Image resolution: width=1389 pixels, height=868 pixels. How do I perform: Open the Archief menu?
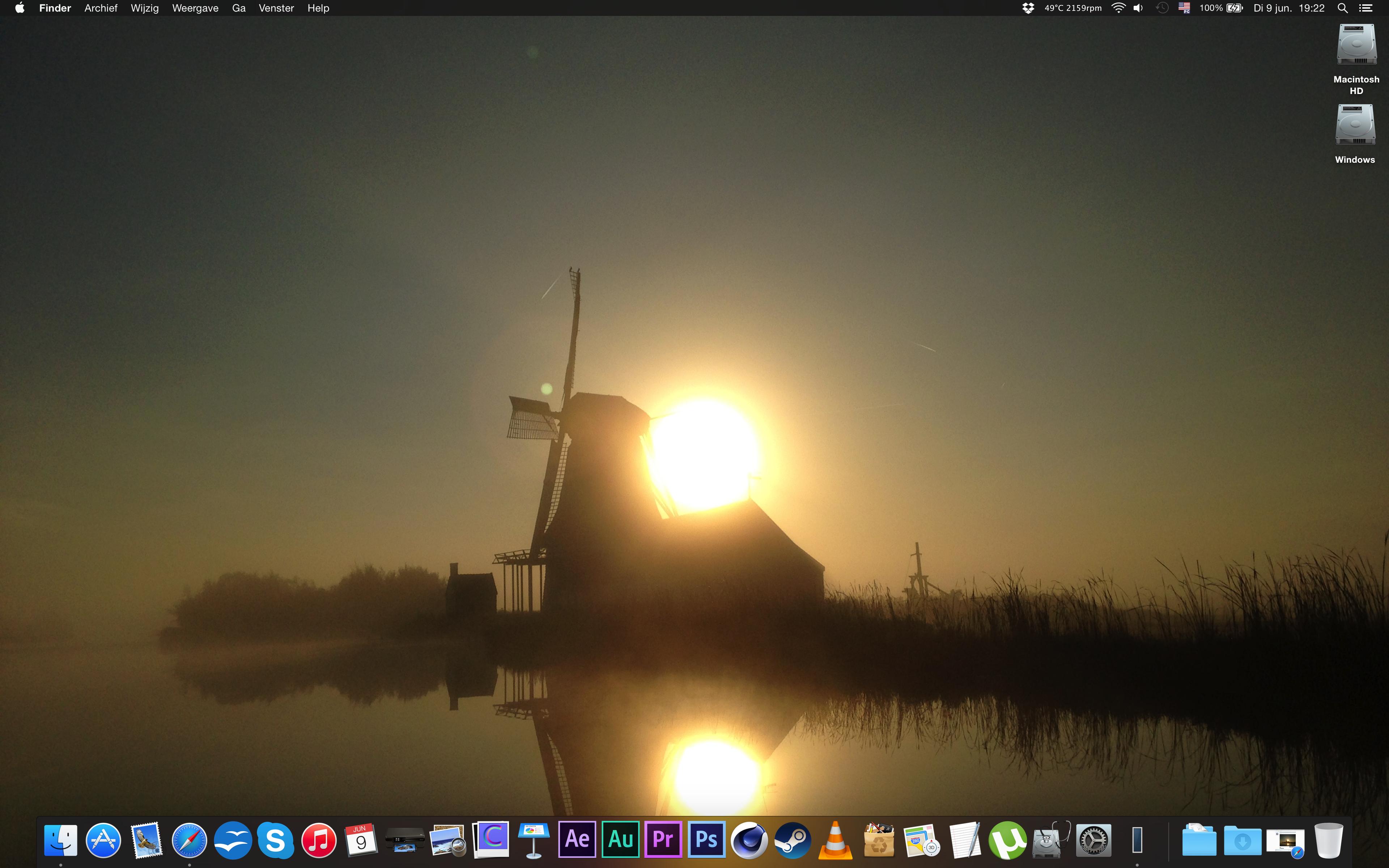pyautogui.click(x=101, y=8)
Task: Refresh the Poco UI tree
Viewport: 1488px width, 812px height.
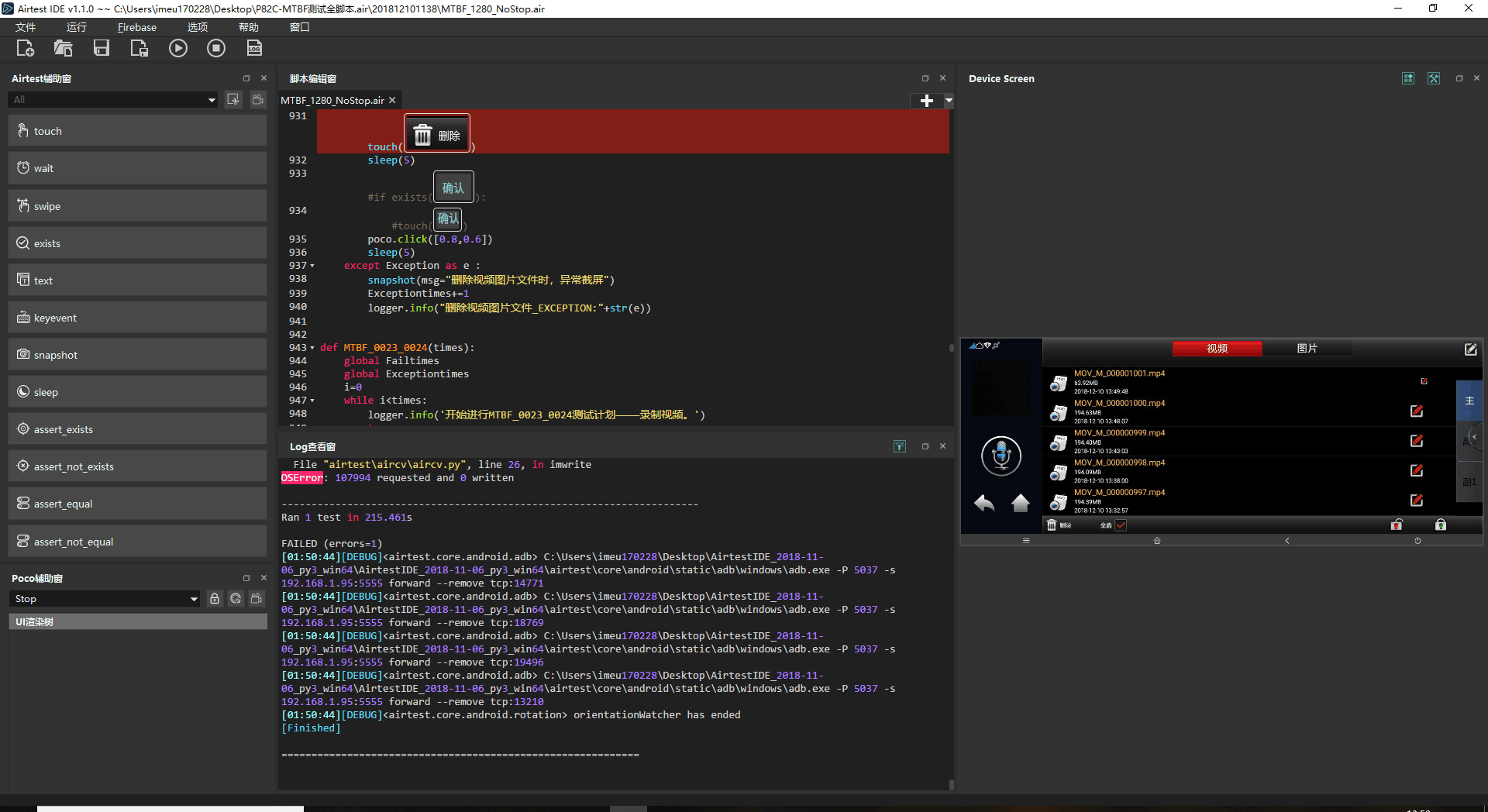Action: (x=236, y=598)
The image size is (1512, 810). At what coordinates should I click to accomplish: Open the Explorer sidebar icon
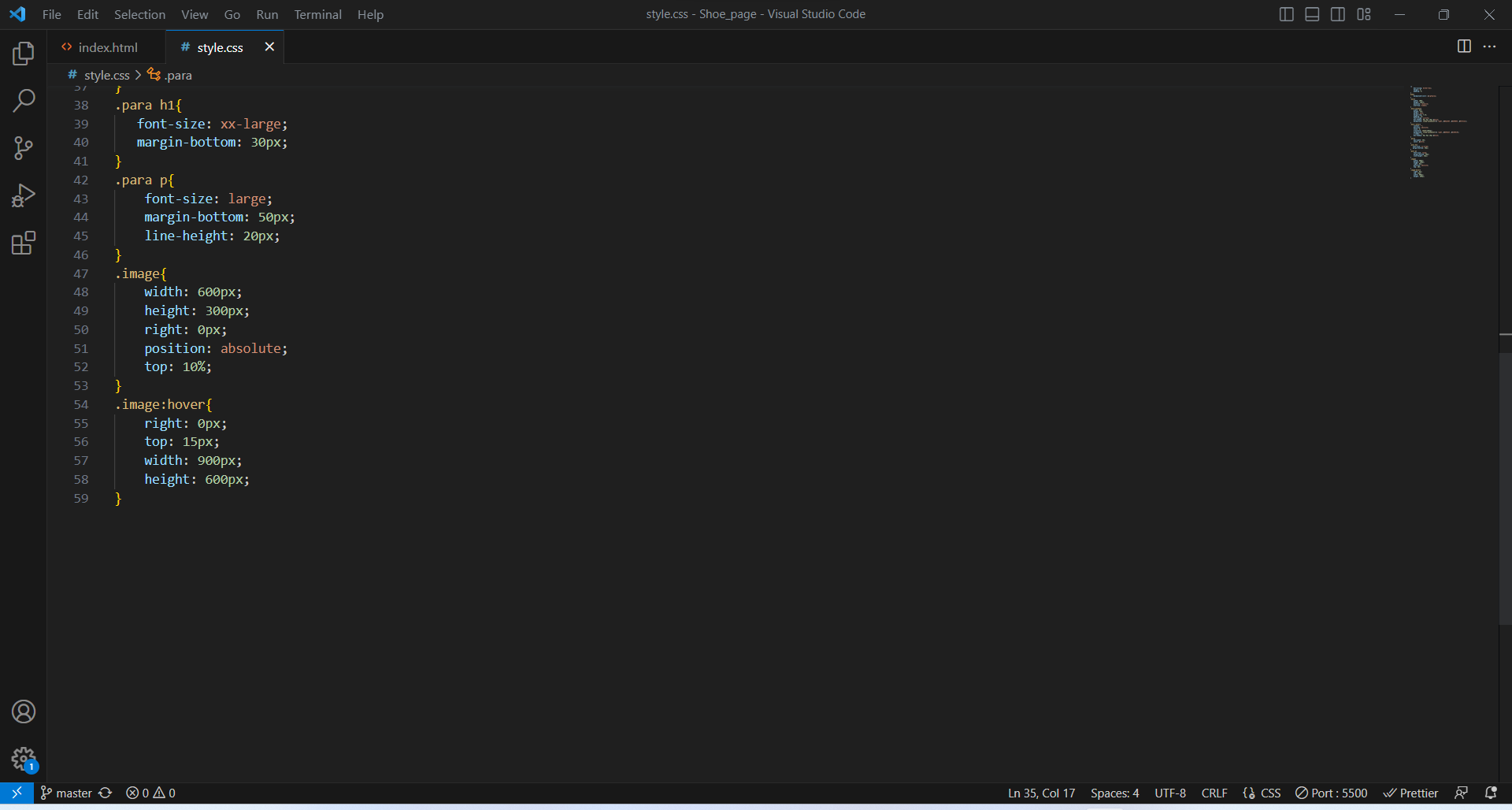[x=23, y=54]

————

YOUR OBJECTIVE: Return the records above exactly as written. Do not include their images.

RESULT:
Image resolution: width=1389 pixels, height=868 pixels. How do I perform: Open the Archief menu?
pyautogui.click(x=101, y=8)
Task: Refresh the Poco UI tree
Viewport: 1488px width, 812px height.
Action: (x=236, y=598)
The image size is (1512, 810). At what coordinates should I click to accomplish: Open the Explorer sidebar icon
[x=23, y=54]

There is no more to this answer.